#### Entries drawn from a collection
---

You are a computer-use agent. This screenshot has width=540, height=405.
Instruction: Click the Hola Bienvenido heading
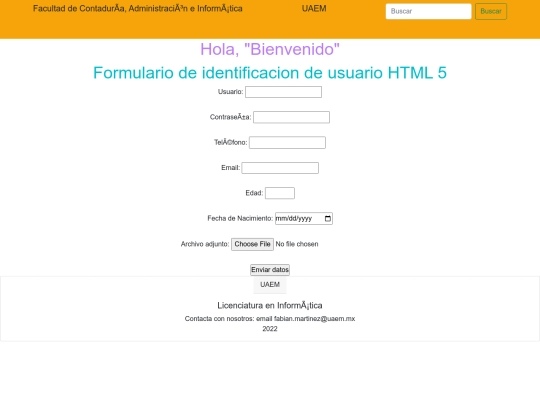[x=270, y=49]
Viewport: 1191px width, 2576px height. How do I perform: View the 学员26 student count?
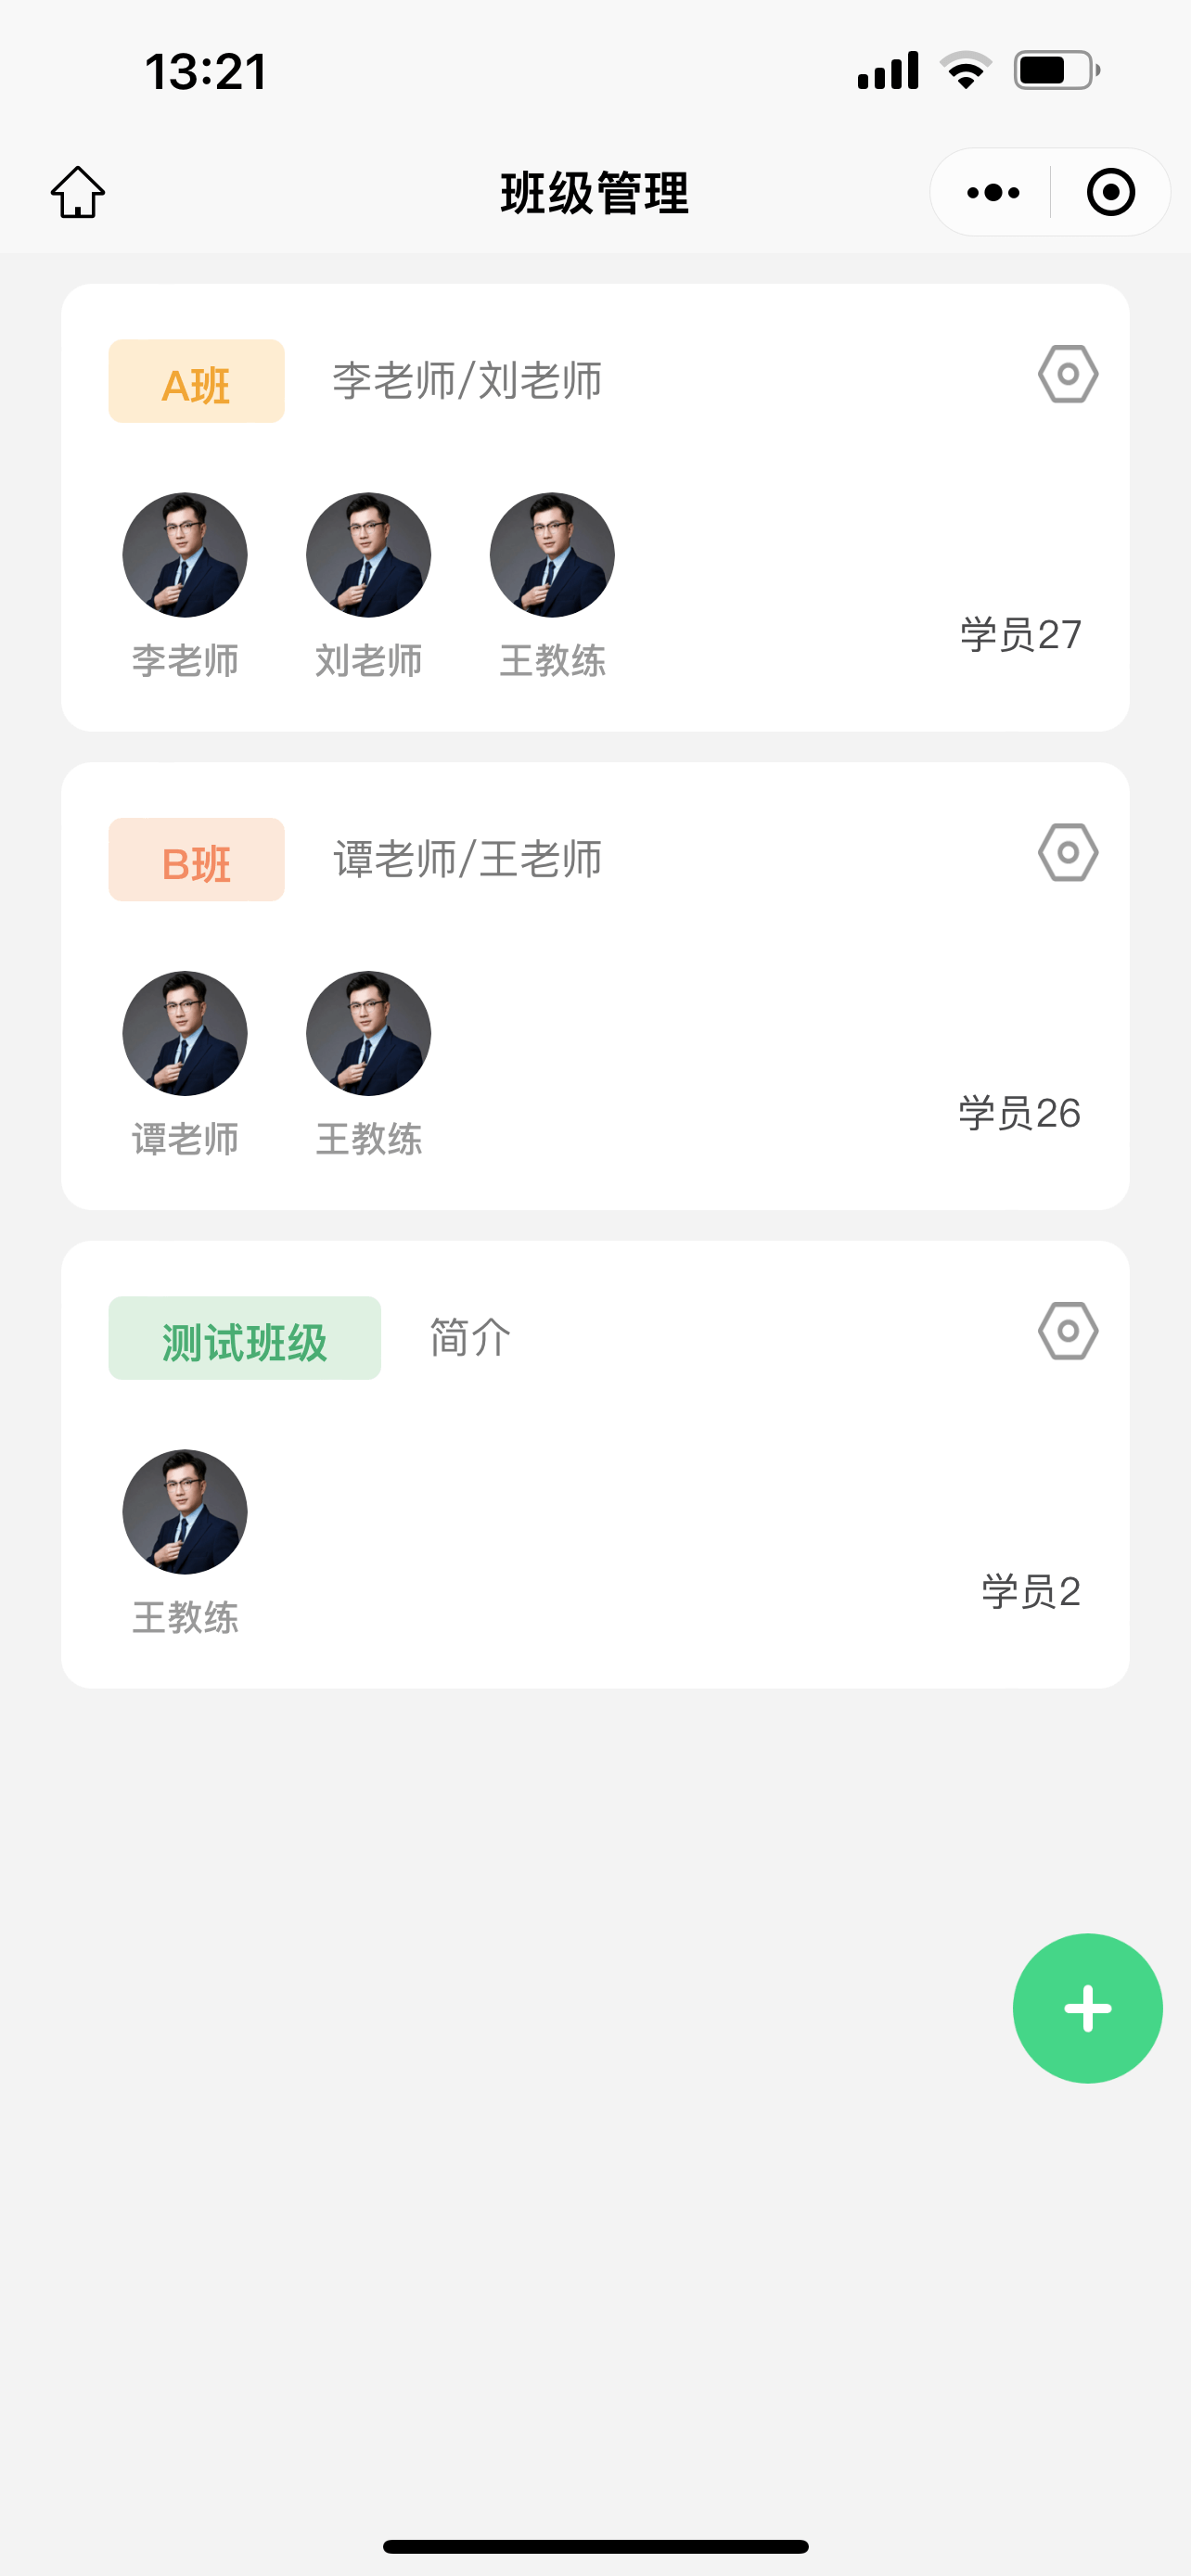(x=1019, y=1113)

---

#### Task goal
Format all lines of the data above as a numbered list, omitting blank lines and leaving the pictures out of the output.

#### Exercise result
1. You are a computer-use agent. This screenshot has width=540, height=405.
2. Instruction: Click the Hola Bienvenido heading
3. [x=270, y=49]
4. Viewport: 1191px width, 2576px height. How do I perform: View the 学员26 student count?
5. (x=1019, y=1113)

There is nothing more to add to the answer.